Well, let’s start with the most impressive thing that they do: create wetlands. Let me say that again: beavers create wetlands. They are a species consciously capable of changing the land’s form and function.

This environment is rarely even created by the invisible grace of Mother Nature, making it even more impressive that it is frequently accomplished by a woolly rodent. But beavers, well, they make it look easy when they siphon water to make moats around their stick castles with ease.

Whether wet climate or dry, beavers use the existing water in their environment to create hydro-engineering marvels. Take a look at the pictures below of an area in the arid southwest of landscape before and after beaver introduction. You will be stunned by its transformation into an oasis.

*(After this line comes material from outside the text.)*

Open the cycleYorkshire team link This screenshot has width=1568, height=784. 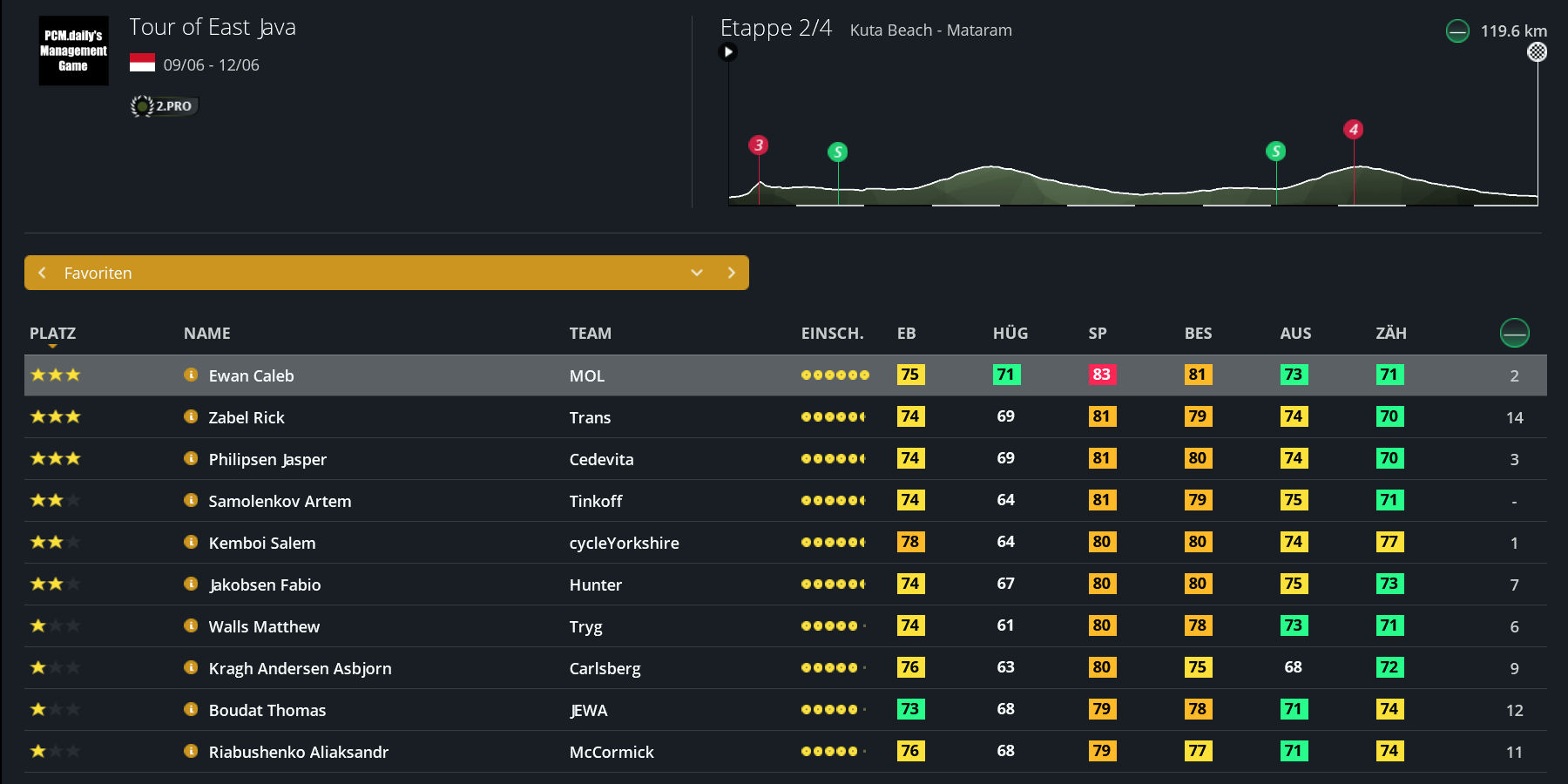(624, 543)
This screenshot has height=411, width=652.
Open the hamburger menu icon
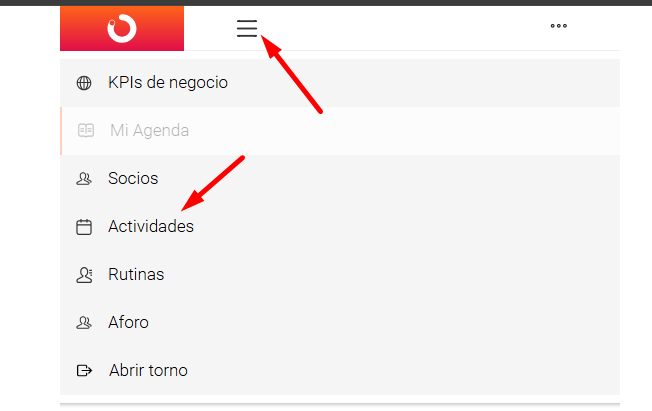coord(247,28)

An arid landscape with a river running through it before beavers had arrived.
Before beavers
A lush and green wetland that has been transformed after beavers created a dam in the river.
After beavers

By constructing a dam and reducing the flow of waterways, beavers are able to collect and disperse water over a large surface area which heavily saturates the underlying soil, raising the water table in effect. This slowed water creates a pond of still or slightly flowing water that allows aquatic plants to take hold below and above the surface with shrubby vegetation establishing itself along the water’s edge.

This leads to an overall richness of habitat complexity that draws in and supports burgeoning levels of biodiversity from birds to mammals and everything in between. This is the general process by which these beavers establish a wetland. But, the benefits to the environment are not over.

When beavers create their pond ecosystems, the newly formed body of water penetrates deep into the soil. This water leaches into underwater aquifers and recharges what is many times a parched groundwater supply. A benefit that many perennially dehydrated parts of this country could desperately use.

Additionally, beaver dam impoundments help decontaminate water sources by reducing siltation and filtering out impurities.

That’s right, beavers even make our most precious resource clearer and cleaner.

So, not only do beavers alter hydrodynamics within the ecosystem to create new opportunities for flora and fauna, but they also make the environment more resilient by allowing for greater storage and spread of filtered water supplies.

To put it simply, beavers fundamentally change the capacities of the land around them.

They make an environment that can absorb increasingly unpredictable amounts of precipitation that prevents destructive run-off and flooding, while also preserving water when it is scarce. This is a major reason beavers are such powerful agents in preventing catastrophic effects from climate change.

Beaver Believer

Beavers are creatures of amazing capabilities. Their capabilities are elusive, yet yield obvious, tangible results that are undoubtedly transformative.

These unassuming rodents are the most impactful keystone species that we possess. In a natural ecological state, beavers are a keystone species for other wildlife. But in this time of drastic, anthropogenically-induced change, they have been elevated to a keystone species for us humans as well.

We have squandered our opportunities at striking a balance with the earth’s ecology and resources, and worse – we have shown ourselves to be woefully incapable of correcting our own mistakes.

We have quite simply failed at accepting accountability. And although public opinion may be coming closer to an acceptance of our near calamitous influence on the environment, we are still unwilling to act in a concerted fashion to restrain and reverse our actions.

As has happened over a vast timescale, the work of beavers help keep our landscape and resources in equilibrium. It is now time to restore this competent creature back to its rightful place and allow them to clean up a mess we cannot contain.